Trois tués par balles en près de 48 heures. A Marseille, le week-end a été particulièrement sanglant, avec plusieurs homicides concentrés dans le seul troisième arrondissement de la cité phocéenne dans des probables règlements de comptes. Au lendemain de ces meurtres, la préfète de police des Bouches-du-Rhône Frédérique Camilleri revient pour 20 Minutes Marseille sur ces faits, et sa stratégie en matière de lutte contre les règlements de comptes liés au trafic de stupéfiants.

Trois personnes ont été tuées ce week-end dans le troisième arrondissement de Marseille. Que savez-vous à ce stade de l’enquête ?

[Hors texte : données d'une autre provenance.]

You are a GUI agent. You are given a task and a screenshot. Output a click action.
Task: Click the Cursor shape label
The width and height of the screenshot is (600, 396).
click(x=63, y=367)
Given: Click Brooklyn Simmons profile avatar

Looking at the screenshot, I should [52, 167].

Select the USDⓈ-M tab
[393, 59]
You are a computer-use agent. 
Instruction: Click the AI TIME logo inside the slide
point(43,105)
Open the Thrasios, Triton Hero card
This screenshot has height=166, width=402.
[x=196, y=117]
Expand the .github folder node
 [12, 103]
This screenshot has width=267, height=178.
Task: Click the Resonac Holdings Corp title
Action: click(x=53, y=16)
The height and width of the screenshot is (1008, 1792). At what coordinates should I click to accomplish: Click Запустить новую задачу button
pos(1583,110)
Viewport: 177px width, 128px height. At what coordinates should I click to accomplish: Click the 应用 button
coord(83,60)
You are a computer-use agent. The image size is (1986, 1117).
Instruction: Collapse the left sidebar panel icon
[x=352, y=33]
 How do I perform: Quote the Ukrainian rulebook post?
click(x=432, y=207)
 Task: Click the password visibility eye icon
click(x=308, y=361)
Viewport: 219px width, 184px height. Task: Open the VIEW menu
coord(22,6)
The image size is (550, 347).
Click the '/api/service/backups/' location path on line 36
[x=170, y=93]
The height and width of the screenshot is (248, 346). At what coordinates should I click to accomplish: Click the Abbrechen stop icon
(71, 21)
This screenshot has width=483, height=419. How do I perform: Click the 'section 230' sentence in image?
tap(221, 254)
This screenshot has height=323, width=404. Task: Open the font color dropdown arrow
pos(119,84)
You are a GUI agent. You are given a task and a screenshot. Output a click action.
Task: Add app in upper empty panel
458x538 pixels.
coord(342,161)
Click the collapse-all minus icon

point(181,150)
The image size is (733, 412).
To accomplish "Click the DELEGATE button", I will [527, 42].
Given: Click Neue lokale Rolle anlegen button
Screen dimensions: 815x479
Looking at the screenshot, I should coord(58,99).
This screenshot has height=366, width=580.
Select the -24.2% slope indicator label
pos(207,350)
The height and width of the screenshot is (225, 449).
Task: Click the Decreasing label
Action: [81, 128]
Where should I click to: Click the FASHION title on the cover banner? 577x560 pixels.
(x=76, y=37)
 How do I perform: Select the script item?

Il y a deux faits séparés. Dans les deux cas, il y a des victimes qui sont connues pour stup’, et connues de la justice en général. Ce qui est sûr, c’est qu’il y a manifestement, depuis quelques semaines, de fortes tensions autour de cités du troisième arrondissement. Et on pense qu’il y a une tentative de prise en main du point de deal de Moulin de Mai par Félix-Pyat, qui est aussi dans le troisième. Ça fait beaucoup de choses qui se tournent autour de sujets très locaux. Je serais assez surprise que les faits de ce week-end ne soient pas liés à tout ça. On n’a pas d’éléments tangibles à ce stade. La PJ est très prudente. On l’a senti venir. On voit quand c’est tendu. Pas forcément des fusillades. Il y a eu aussi des rixes, des coups de couteau… Depuis quelques semaines, on a donc renforcé la présence des CRS à Moulin de Mai et au Gyptis.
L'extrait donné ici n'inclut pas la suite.